Records from a data source

+ + + + +

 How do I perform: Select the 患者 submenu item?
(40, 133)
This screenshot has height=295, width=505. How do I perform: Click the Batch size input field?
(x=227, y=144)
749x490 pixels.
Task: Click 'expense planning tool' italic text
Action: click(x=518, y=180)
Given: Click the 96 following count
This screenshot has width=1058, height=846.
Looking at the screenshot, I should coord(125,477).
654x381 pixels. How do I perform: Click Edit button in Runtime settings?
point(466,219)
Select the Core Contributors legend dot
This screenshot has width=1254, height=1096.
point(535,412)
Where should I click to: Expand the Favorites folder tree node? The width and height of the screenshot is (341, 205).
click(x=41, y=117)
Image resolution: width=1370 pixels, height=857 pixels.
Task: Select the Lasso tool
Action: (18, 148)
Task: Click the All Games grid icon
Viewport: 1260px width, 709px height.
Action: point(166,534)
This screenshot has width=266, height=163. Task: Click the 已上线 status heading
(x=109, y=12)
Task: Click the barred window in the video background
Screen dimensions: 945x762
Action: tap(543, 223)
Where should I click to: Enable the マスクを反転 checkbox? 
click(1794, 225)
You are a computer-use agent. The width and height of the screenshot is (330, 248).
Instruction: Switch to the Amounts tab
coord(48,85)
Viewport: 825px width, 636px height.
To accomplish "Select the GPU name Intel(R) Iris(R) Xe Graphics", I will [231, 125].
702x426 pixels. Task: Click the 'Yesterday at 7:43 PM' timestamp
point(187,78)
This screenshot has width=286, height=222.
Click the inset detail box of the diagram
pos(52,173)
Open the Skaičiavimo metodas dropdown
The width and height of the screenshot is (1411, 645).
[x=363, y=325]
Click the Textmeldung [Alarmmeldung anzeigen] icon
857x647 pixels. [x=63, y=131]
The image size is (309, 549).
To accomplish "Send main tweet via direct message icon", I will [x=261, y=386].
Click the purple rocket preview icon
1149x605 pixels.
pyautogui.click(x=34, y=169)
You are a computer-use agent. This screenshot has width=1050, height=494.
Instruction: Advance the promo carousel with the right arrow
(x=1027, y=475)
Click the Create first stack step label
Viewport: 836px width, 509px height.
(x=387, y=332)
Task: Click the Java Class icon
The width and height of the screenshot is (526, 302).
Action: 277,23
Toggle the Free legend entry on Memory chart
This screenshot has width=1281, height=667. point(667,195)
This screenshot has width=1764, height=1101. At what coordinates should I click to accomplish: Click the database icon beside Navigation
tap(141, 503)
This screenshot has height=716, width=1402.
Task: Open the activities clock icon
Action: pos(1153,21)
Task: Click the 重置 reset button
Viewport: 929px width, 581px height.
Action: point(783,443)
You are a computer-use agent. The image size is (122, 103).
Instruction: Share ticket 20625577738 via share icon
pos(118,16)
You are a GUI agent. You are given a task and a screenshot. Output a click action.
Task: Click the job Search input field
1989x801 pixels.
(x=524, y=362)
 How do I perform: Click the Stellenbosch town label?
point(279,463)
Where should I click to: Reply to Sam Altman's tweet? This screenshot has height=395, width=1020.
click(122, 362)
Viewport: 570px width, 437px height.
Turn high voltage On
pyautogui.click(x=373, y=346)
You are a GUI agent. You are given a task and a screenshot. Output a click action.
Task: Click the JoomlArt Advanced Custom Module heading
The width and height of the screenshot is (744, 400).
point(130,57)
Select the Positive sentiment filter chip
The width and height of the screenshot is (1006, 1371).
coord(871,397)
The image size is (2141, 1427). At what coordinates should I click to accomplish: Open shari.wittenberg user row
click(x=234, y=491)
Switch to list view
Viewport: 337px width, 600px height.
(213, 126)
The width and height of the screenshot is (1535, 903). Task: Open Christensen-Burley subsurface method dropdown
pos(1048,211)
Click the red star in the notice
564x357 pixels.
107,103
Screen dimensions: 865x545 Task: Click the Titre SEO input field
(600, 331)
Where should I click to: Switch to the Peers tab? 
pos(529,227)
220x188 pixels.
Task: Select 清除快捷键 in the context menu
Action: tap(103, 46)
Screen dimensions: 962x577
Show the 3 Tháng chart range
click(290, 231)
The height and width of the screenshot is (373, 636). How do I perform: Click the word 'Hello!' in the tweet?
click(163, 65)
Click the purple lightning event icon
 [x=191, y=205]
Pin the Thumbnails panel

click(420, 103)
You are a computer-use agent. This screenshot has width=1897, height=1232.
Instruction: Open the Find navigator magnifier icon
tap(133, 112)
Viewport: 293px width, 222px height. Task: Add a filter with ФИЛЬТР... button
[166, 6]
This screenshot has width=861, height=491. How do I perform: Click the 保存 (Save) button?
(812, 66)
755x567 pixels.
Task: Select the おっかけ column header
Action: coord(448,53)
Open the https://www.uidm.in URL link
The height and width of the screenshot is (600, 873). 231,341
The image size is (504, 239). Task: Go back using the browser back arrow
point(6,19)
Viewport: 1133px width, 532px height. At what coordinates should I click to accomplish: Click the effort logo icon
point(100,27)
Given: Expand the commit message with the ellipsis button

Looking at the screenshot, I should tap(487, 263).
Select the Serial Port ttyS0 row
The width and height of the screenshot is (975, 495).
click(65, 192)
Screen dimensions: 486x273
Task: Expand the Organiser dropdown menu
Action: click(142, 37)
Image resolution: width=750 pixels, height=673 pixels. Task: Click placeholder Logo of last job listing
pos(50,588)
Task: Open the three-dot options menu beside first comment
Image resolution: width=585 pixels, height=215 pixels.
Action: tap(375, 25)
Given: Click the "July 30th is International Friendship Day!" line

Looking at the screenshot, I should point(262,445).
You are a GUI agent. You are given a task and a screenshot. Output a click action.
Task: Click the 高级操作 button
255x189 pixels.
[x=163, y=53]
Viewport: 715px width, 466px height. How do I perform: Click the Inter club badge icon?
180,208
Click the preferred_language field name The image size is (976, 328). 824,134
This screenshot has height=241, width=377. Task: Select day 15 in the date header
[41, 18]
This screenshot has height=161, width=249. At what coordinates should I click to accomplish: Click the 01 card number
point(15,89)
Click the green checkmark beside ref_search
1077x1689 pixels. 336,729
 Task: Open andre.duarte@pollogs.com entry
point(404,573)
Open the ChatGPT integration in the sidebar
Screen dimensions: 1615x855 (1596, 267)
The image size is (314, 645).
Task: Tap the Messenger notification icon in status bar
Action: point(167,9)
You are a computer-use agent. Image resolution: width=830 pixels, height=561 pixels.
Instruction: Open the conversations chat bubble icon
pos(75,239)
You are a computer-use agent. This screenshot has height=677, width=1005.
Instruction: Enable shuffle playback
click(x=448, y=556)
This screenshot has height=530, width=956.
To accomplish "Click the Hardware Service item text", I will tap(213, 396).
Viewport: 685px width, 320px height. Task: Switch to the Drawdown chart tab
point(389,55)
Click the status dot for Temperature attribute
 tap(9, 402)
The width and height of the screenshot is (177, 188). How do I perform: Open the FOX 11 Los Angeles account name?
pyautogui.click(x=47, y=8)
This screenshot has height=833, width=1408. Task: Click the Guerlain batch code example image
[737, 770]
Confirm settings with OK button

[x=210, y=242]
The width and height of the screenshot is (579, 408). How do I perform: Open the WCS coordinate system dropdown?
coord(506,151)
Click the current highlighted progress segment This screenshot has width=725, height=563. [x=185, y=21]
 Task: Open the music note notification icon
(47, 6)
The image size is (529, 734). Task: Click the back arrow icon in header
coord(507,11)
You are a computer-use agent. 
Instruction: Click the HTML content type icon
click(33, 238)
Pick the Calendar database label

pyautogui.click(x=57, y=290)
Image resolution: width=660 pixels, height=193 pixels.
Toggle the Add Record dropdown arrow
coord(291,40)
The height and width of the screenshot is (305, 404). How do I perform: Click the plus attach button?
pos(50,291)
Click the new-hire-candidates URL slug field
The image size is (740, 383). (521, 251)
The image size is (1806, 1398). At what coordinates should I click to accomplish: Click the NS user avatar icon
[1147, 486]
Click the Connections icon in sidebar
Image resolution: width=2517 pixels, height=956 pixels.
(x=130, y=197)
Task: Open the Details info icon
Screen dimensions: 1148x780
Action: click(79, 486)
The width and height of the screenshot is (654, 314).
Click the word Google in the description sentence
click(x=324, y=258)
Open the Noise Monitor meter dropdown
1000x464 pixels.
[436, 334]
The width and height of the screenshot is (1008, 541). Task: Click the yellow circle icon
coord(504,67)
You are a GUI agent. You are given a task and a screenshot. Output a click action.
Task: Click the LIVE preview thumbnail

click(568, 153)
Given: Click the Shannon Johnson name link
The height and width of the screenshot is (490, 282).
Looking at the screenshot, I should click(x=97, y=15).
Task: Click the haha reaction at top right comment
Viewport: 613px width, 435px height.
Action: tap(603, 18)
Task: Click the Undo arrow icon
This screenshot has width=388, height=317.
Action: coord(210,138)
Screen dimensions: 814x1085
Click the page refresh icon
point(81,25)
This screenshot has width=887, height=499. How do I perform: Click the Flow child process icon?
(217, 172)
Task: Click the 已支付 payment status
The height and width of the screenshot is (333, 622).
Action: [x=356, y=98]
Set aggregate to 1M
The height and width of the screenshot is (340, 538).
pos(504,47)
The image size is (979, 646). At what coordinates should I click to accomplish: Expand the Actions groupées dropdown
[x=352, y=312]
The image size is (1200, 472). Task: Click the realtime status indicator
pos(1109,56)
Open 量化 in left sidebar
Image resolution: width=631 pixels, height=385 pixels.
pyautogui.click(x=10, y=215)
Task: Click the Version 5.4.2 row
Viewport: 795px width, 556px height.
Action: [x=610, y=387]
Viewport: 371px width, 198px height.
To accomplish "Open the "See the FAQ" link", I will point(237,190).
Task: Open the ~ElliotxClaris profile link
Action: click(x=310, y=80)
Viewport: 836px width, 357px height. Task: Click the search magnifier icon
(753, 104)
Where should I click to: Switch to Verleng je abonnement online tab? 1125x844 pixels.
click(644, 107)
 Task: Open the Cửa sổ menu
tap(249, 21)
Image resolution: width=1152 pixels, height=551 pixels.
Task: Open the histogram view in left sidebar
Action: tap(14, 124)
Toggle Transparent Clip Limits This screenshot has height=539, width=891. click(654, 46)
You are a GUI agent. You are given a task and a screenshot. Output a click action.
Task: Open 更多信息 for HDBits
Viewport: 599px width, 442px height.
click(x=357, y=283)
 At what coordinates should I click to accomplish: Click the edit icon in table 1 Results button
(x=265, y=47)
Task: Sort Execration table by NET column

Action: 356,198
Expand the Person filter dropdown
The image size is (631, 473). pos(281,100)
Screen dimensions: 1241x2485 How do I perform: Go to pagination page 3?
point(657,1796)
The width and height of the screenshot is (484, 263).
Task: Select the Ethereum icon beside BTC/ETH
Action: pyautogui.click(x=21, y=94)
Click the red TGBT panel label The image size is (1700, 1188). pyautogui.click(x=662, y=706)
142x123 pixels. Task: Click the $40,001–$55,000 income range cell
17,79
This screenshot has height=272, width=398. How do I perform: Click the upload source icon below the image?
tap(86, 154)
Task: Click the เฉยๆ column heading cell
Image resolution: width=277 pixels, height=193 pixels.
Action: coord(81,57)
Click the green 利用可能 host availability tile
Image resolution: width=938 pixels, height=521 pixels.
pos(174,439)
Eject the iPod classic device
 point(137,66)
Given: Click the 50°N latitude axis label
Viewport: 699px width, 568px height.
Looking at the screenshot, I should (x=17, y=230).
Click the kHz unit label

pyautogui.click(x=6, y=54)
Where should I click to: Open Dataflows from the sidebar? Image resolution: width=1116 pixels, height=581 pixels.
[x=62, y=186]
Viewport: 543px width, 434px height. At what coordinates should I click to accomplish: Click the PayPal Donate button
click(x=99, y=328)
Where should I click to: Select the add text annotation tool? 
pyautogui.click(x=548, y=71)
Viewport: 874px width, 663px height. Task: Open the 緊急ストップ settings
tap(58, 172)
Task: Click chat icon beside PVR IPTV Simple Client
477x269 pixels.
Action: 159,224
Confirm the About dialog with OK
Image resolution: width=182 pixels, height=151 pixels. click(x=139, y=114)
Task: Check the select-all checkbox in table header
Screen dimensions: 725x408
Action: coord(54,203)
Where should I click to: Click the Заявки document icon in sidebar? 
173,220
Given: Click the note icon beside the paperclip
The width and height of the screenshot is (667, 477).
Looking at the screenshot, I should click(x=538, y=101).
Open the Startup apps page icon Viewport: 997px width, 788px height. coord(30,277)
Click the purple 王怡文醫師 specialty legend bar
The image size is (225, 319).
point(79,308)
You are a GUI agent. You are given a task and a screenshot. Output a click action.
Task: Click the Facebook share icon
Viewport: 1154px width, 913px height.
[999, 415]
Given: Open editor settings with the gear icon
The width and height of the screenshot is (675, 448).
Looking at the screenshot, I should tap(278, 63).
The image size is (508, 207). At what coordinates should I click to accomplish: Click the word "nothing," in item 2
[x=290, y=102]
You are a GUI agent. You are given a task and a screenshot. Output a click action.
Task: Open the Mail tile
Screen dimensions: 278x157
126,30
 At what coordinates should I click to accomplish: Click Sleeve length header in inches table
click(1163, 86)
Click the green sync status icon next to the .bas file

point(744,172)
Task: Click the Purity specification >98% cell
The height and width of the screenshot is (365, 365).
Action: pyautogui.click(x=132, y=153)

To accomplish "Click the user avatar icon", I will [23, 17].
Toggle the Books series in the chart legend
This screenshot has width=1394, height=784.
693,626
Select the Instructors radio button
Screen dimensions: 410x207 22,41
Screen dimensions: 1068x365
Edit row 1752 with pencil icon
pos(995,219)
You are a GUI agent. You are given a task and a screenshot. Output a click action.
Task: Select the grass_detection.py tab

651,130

+ + + + +

**WHAT TO PRODUCE**
Render everything from the start of the records above down to the line containing "(x=109, y=12)", inclusive, as a Markdown table with columns Row and Line, leaving out blank lines.

**RESPONSE**
| Row | Line |
|---|---|
| 1 |  How do I perform: Select the 患者 submenu item? |
| 2 | (40, 133) |
| 3 | This screenshot has height=295, width=505. How do I perform: Click the Batch size input field? |
| 4 | (x=227, y=144) |
| 5 | 749x490 pixels. |
| 6 | Task: Click 'expense planning tool' italic text |
| 7 | Action: click(x=518, y=180) |
| 8 | Given: Click the 96 following count |
| 9 | This screenshot has width=1058, height=846. |
| 10 | Looking at the screenshot, I should coord(125,477). |
| 11 | 654x381 pixels. How do I perform: Click Edit button in Runtime settings? |
| 12 | point(466,219) |
| 13 | Select the Core Contributors legend dot |
| 14 | This screenshot has width=1254, height=1096. |
| 15 | point(535,412) |
| 16 | Where should I click to: Expand the Favorites folder tree node? The width and height of the screenshot is (341, 205). |
| 17 | click(x=41, y=117) |
| 18 | Image resolution: width=1370 pixels, height=857 pixels. |
| 19 | Task: Select the Lasso tool |
| 20 | Action: (18, 148) |
| 21 | Task: Click the All Games grid icon |
| 22 | Viewport: 1260px width, 709px height. |
| 23 | Action: point(166,534) |
| 24 | This screenshot has width=266, height=163. Task: Click the 已上线 status heading |
| 25 | (x=109, y=12) |